How softmax function associates output index with categories

Hi everybody,

I would like to understand how the softmax activaction function associates its output values to the different possible categories.

In the lectures and labs we tackled the handwritten digits problem where we tried to figure out what number does the image show. When we had only two digits (0 and 1) we used a threshold to distinguish between these two possible numbers using a sigmoid function. Now that we have 10 numbers, how does the algorithm recognize that the index of the values it returns are the possibility of it to be one of these 10 possible numbers?

For example, supposing that the digit is a “5”. How does the computation return the possibility of this number to be five in the 5th index of the output? This same question might be applied to the “clustering” lab exercise of this week as well, where we have 4 possible target outputs.

Maybe that’s quite a philosophical question and the order of things are sorted from the beginning, but I’m curious about it.

Thank you!

It is controlled by the “labels” you give to your data. All the input samples have a “label” which identifies which “class” the sample is an instance of.

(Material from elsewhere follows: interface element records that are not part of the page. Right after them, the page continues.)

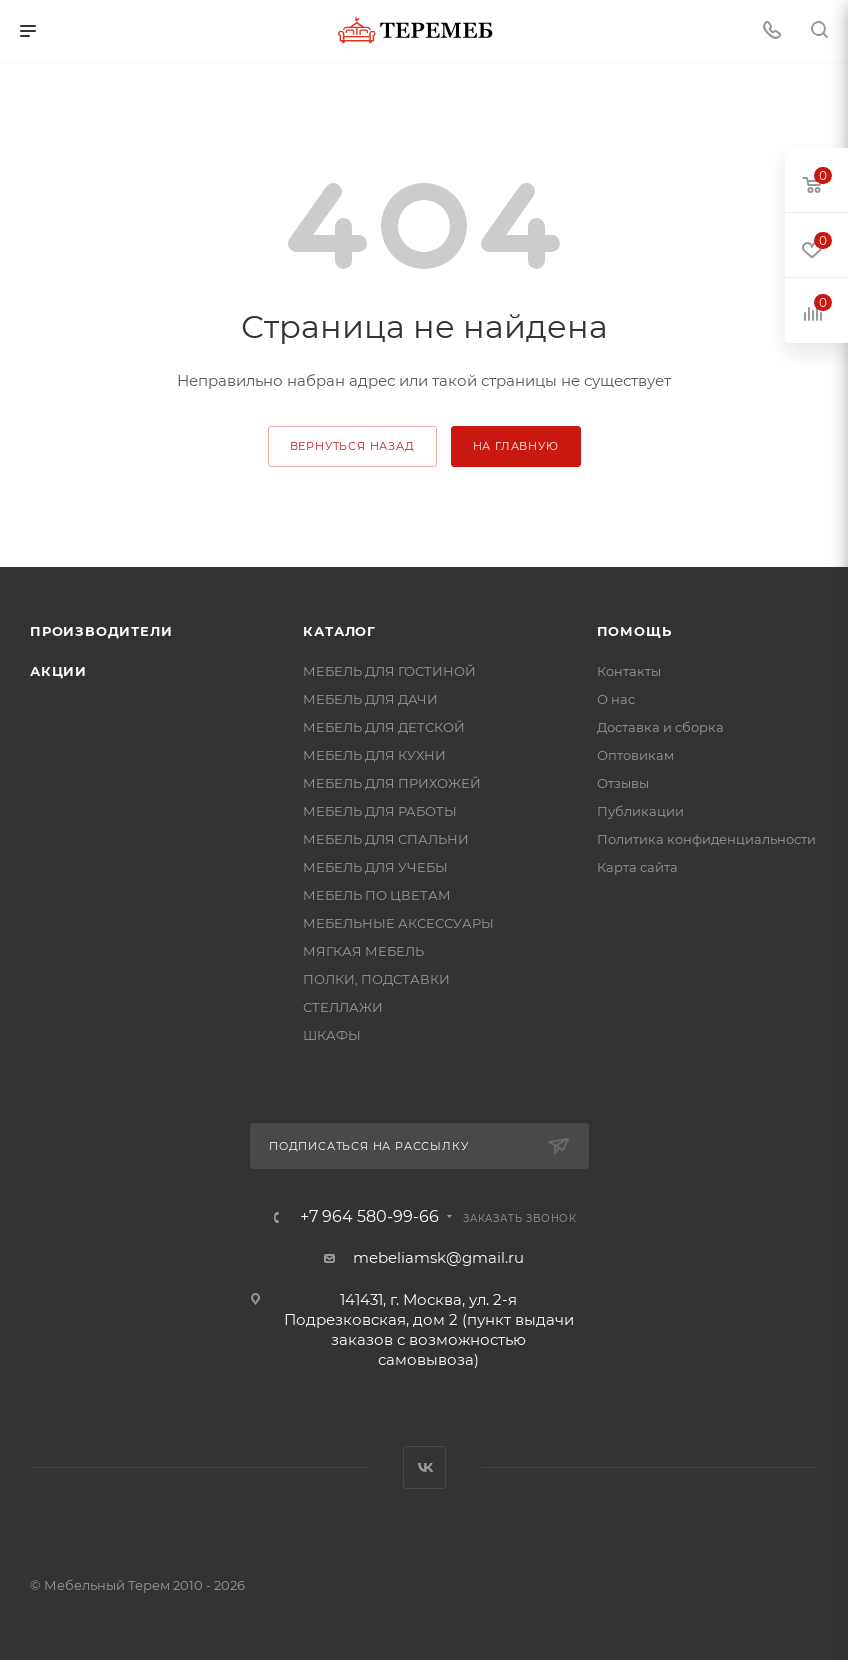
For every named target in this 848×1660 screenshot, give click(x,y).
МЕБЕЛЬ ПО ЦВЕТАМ (377, 895)
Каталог (339, 631)
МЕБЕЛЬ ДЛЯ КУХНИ (374, 755)
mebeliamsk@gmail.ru (438, 1257)
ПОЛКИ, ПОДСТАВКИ (376, 979)
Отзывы (623, 783)
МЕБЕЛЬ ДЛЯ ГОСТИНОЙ (389, 671)
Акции (58, 671)
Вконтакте (424, 1467)
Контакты (629, 671)
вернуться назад (352, 446)
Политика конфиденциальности (706, 839)
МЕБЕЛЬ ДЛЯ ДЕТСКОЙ (384, 727)
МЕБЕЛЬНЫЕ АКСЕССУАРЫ (398, 923)
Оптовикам (635, 755)
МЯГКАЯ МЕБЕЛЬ (363, 951)
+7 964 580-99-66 (369, 1217)
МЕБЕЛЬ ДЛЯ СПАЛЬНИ (386, 839)
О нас (616, 699)
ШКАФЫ (332, 1035)
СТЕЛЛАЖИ (343, 1007)
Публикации (640, 811)
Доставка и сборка (660, 727)
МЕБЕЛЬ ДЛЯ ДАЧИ (370, 699)
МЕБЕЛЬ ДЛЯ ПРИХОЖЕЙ (392, 783)
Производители (101, 631)
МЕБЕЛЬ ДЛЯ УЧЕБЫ (375, 867)
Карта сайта (637, 867)
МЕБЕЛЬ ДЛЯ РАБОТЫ (380, 811)
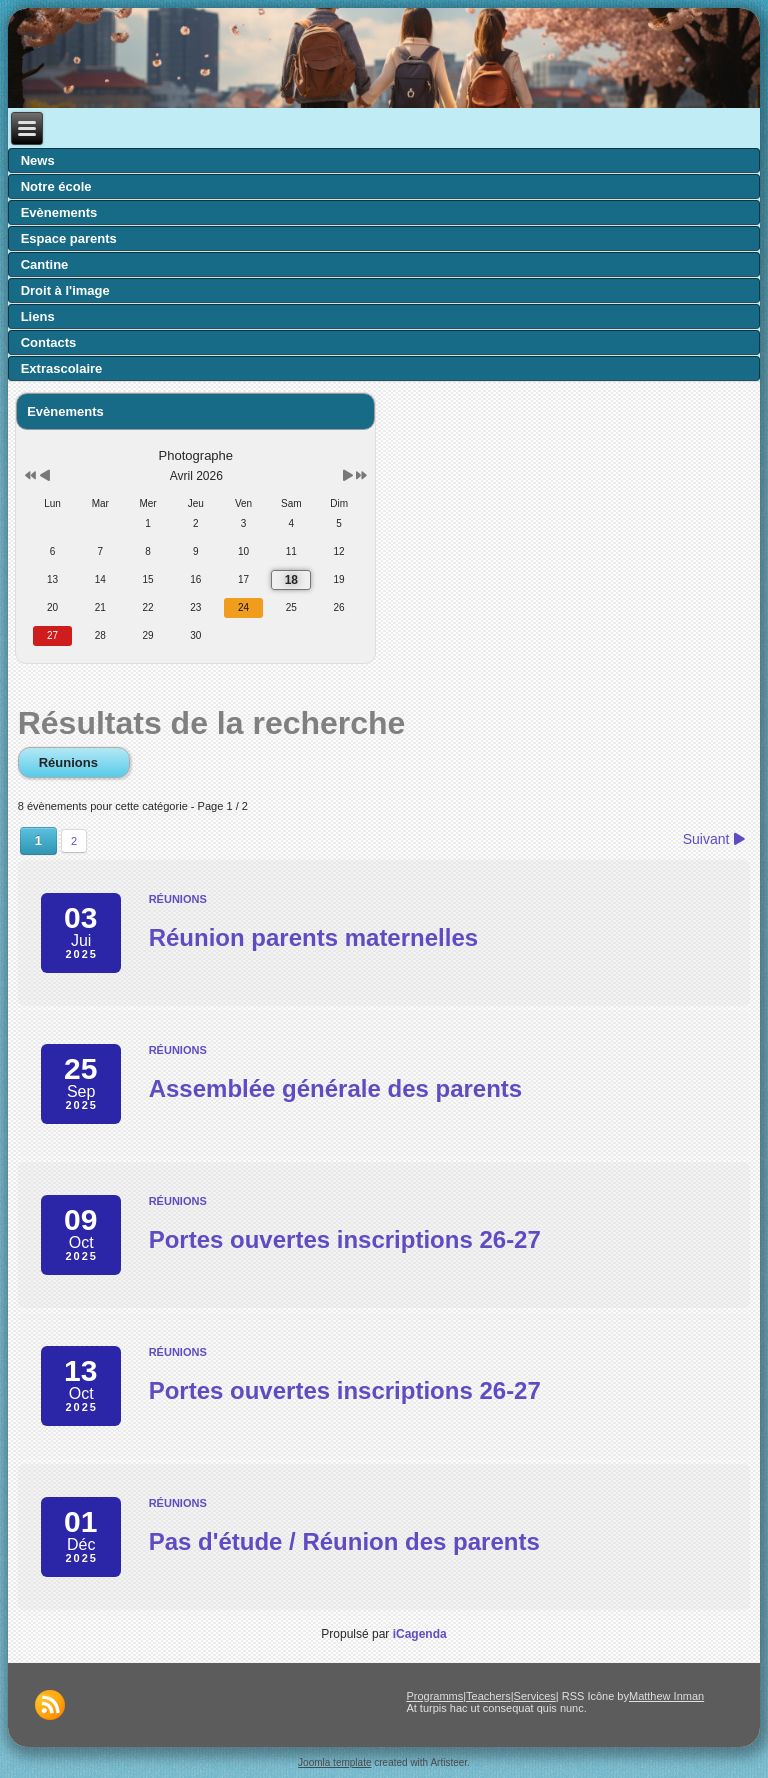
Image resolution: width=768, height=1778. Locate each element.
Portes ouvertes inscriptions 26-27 (345, 1239)
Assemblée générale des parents (336, 1088)
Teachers (488, 1696)
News (38, 160)
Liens (38, 316)
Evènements (59, 212)
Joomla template (334, 1762)
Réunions (74, 762)
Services (535, 1696)
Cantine (45, 264)
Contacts (49, 342)
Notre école (56, 186)
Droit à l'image (65, 290)
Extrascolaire (62, 368)
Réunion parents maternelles (313, 937)
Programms (434, 1696)
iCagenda (420, 1634)
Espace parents (69, 238)
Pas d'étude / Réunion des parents (344, 1541)
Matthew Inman (666, 1696)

If you have C output classes, then those are the integer index values 0 to C - 1. Of course in the handwritten digit case, it’s pretty clear how you would want to assign those labels :grinning:, but you could be crazy and label “5” as index 1 and “6” as index 3. It’s up to you, but the point is you have to remember how you did the label assignments.

softmax outputs a set of probabilities for each sample, which is a vector with C elements indexed by the label values.